Write out the records in full, exactly as given, but without the images.

Saved entries:
· · · · · · ·
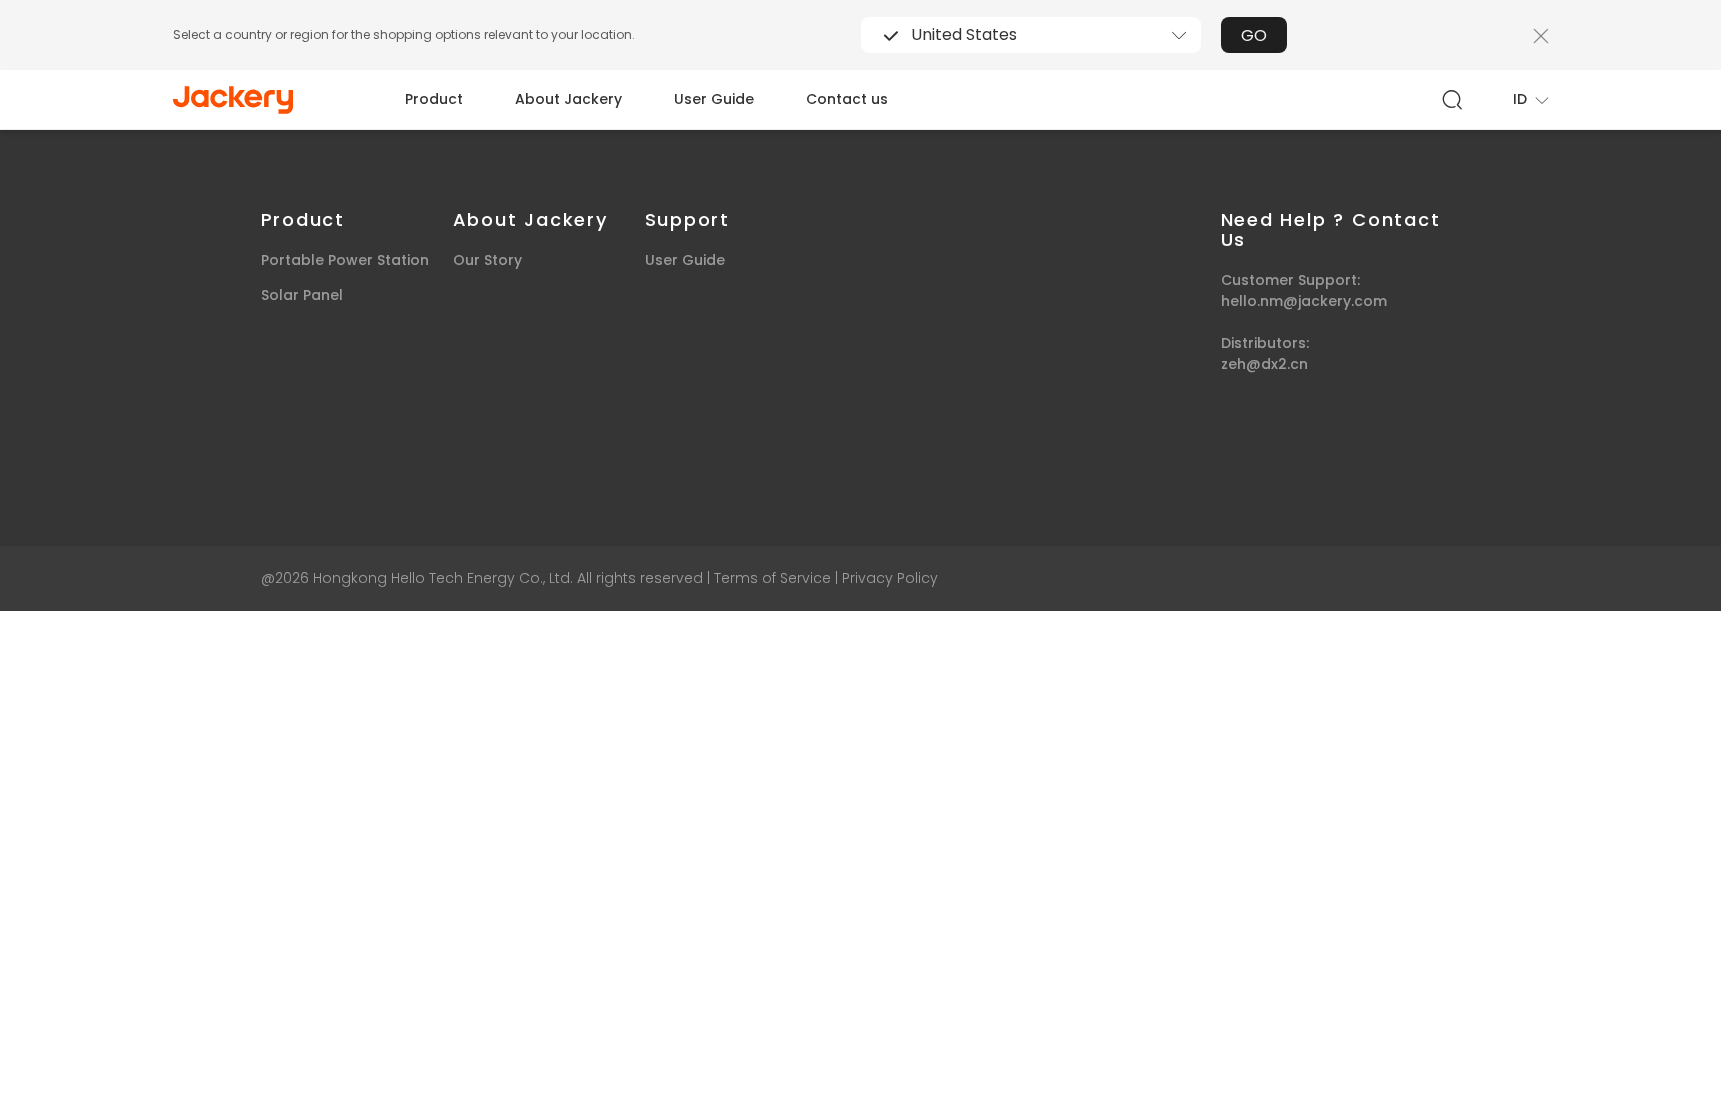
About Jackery (568, 99)
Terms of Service (772, 578)
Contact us (847, 99)
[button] (1531, 99)
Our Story (487, 260)
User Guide (714, 99)
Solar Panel (302, 295)
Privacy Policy (890, 578)
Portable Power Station (345, 260)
· · · · · · ·
# Task response:
About Jackery (568, 99)
Terms of Service (772, 578)
Contact us (847, 99)
[button] (1531, 99)
Our Story (487, 260)
User Guide (714, 99)
Solar Panel (302, 295)
Privacy Policy (890, 578)
Portable Power Station (345, 260)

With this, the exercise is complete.